One of the main themes was Lois feeling abandoned by Superman when he disappeared for five years. Lois asks Clark Kent why someone you meet and with whom you share a deep connection, almost as if you were made for each other, would disappear without saying goodbye. Clark says that maybe it's because it was too difficult to say the words. "Goodbye. See? It's easy to say," she says to Clark just before he hails her a cab and she drives off. Later at home she lies to her husband and says she wasn't in love with Superman. We all know that wasn't true, just like she'd quit smoking altogether. Some things, no matter what we say or how we hide, remain true.

Lois fights Perry White about getting back into things with Superman, about talking to him. She wrote him off years ago when she married Richard White, Perry's nephew, and went on with her life. Did she really write Superman off? She has just won a Pulitzer Prize in journalism for her article about why the world (she) doesn't need Superman and here he is back in her life again. She doesn't want him there. It hurts to see him. It hurts to hear his voice. It hurts to watch him fly by and know he's breathing the same air again. She said goodbye to Superman. She doesn't want him in her life...or does she?

A close friend recently told me she was over the man she loved. He had jerked her around, ignored her for months, came back briefly to revisit old memories and times and then shut her out again. She emailed him and said goodbye. She's proud of the fact that she can see him now and even work with him and not feel like she wants to burst into tears because he's ignoring her. She's fooling herself. So did Lois Lane.

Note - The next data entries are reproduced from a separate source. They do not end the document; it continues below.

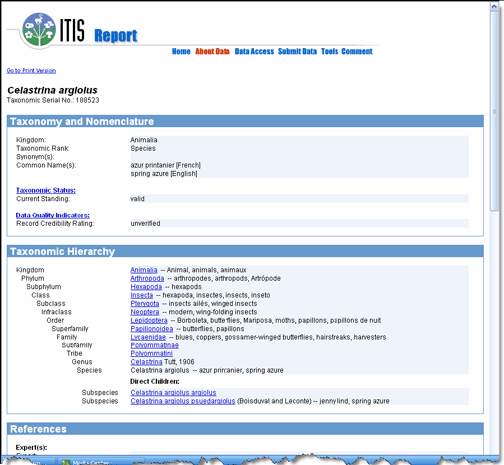
Task: Visit the Lepidoptera order link
Action: point(149,320)
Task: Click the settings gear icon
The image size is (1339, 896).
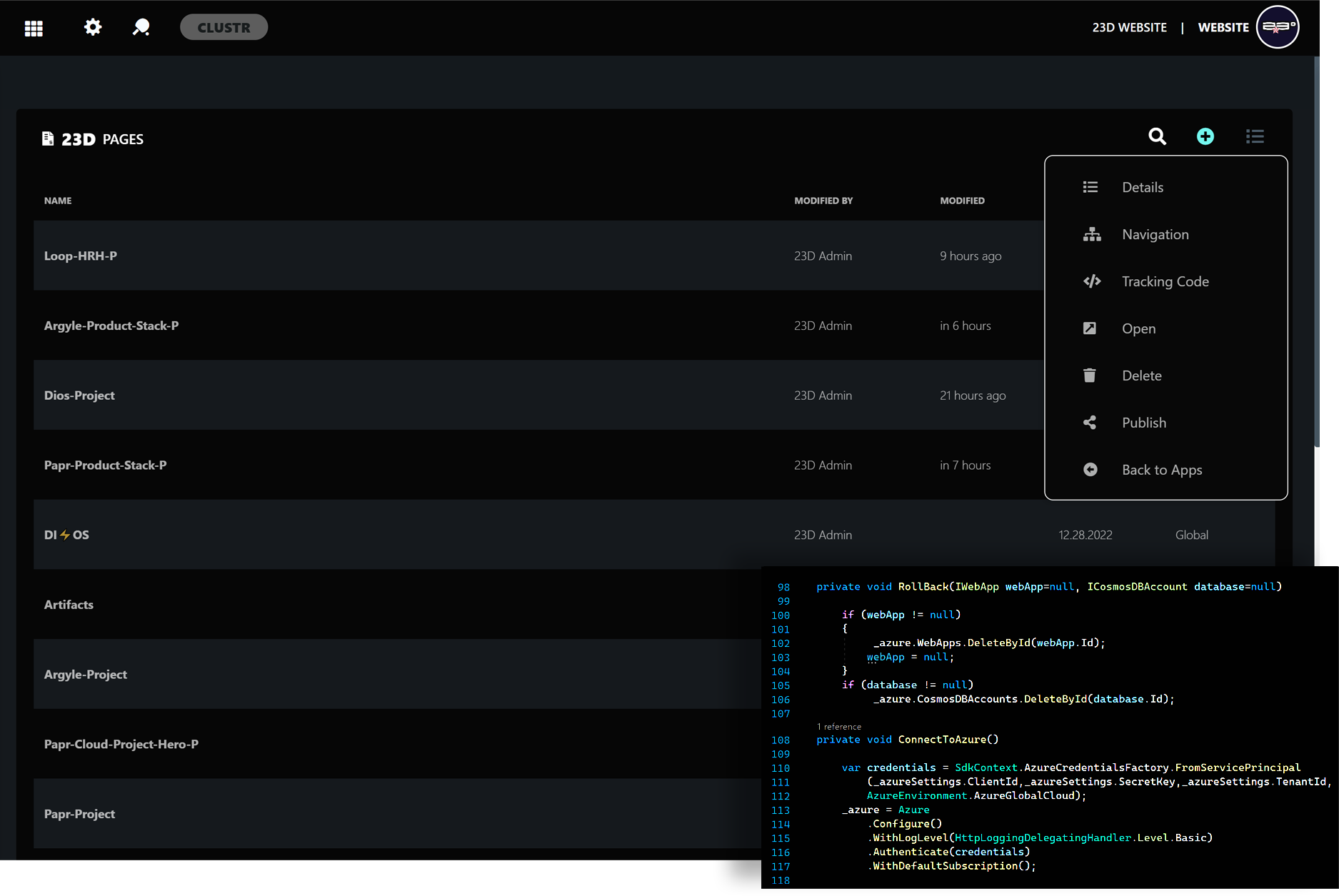Action: (x=93, y=27)
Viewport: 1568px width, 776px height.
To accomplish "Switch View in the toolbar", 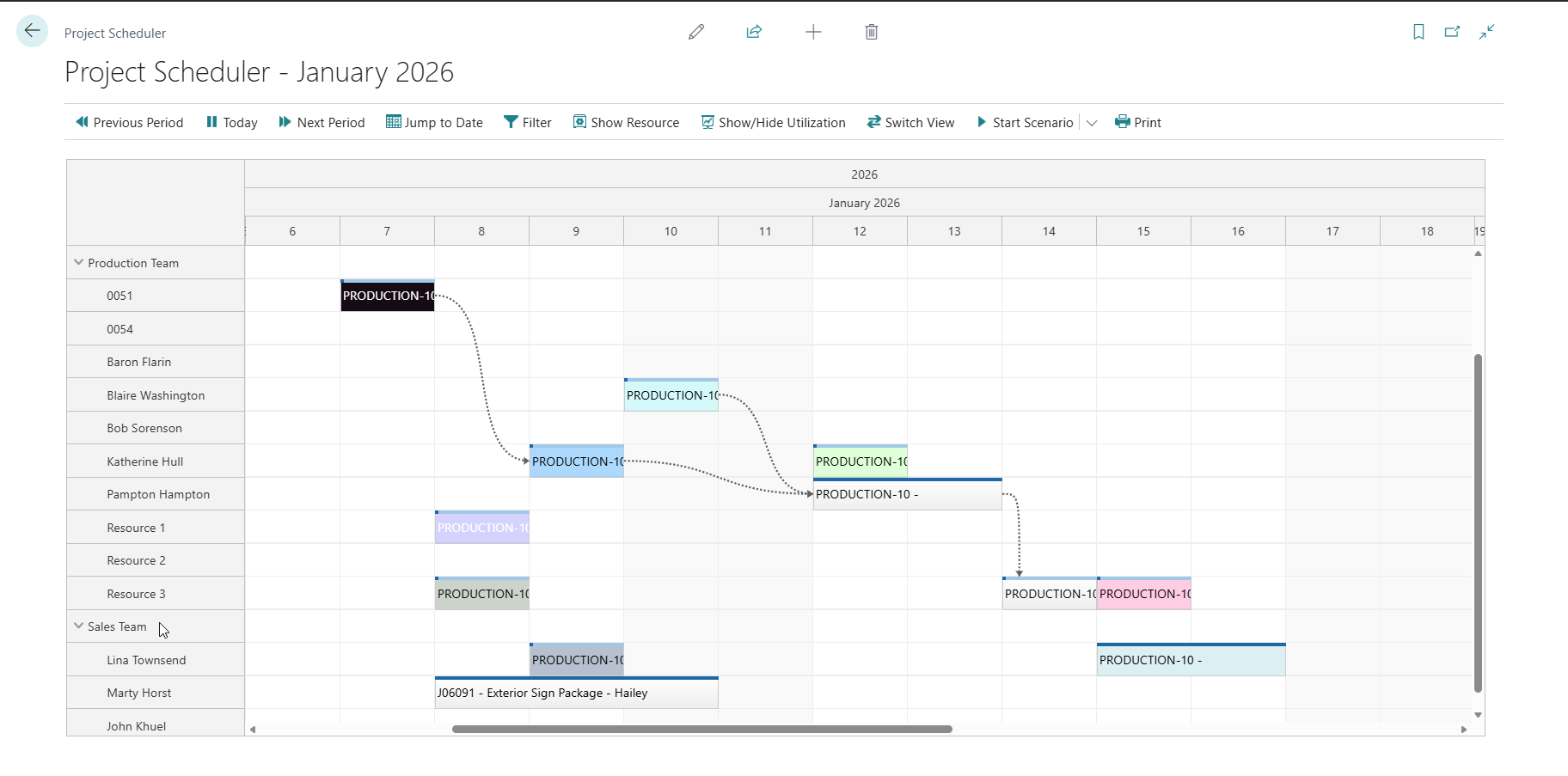I will (910, 123).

Even when we say goodbye we don't really want things to be over when we have found that one person that makes us happy, makes us hurt, makes us feel connected in ways we never thought possible before. We write them off. We move on with our lives, but all the time we're looking over our shoulder or up in the sky hoping to catch a glimpse of that one person that makes our hearts beat faster. We complain about having to see them again all the time hoping that a brief encounter or a quick conversation will turn into more. It hurts to see them because we know they will eventually walk away again or even disappear for a while but the pain is worth those few moments of pleasure.

We think of them every moment of the day and they intrude into our dreams and fantasies. We turn to share something with them or reach for the phone or the computer to email and share whatever we've found. We doubt they will respond, and often they don't, but we still hope they will give in and write back or call. It hurts when they don't and it hurts when they do because those fleeting moments are all too quickly gone. There are times the other person believes they are sparing us further pain but they're wrong. Every moment without them hurts. Every moment we think of them and realize they aren't beside us hurts. And, yes, it hurts to see them, but it is a sweet and exquisite pain that makes it possible to bear all the moments without them.

Lois, despite all her protestations to the contrary, needs to know Superman is close by and that they will see each other once in a while. He's not gone from her life. My friend who is so proud she has gotten over the fella who hurt her and continues to hurt her still sees him nearly every day. It hurts but not seeing him would hurt even more. We all have someone in our pasts or in our lives who hurts us by not being with us but we are all willing to bear the pain to share a few more moments, a few more words, even a letter or an email from time to time because we need to know we haven't been forgotten. We need to know that the relationship that meant and continues to mean so much to us was not a fantasy or a figment of our imaginations and that somewhere in some shadowed corner of their hearts they miss us, too.

It is said that beauty is pain and there is no gain without pain. Life is pain. Love is pain but silence is harsh and cold. Pain is preferable to silence. Pain reminds us we still feel, we still have a heart and we are still alive.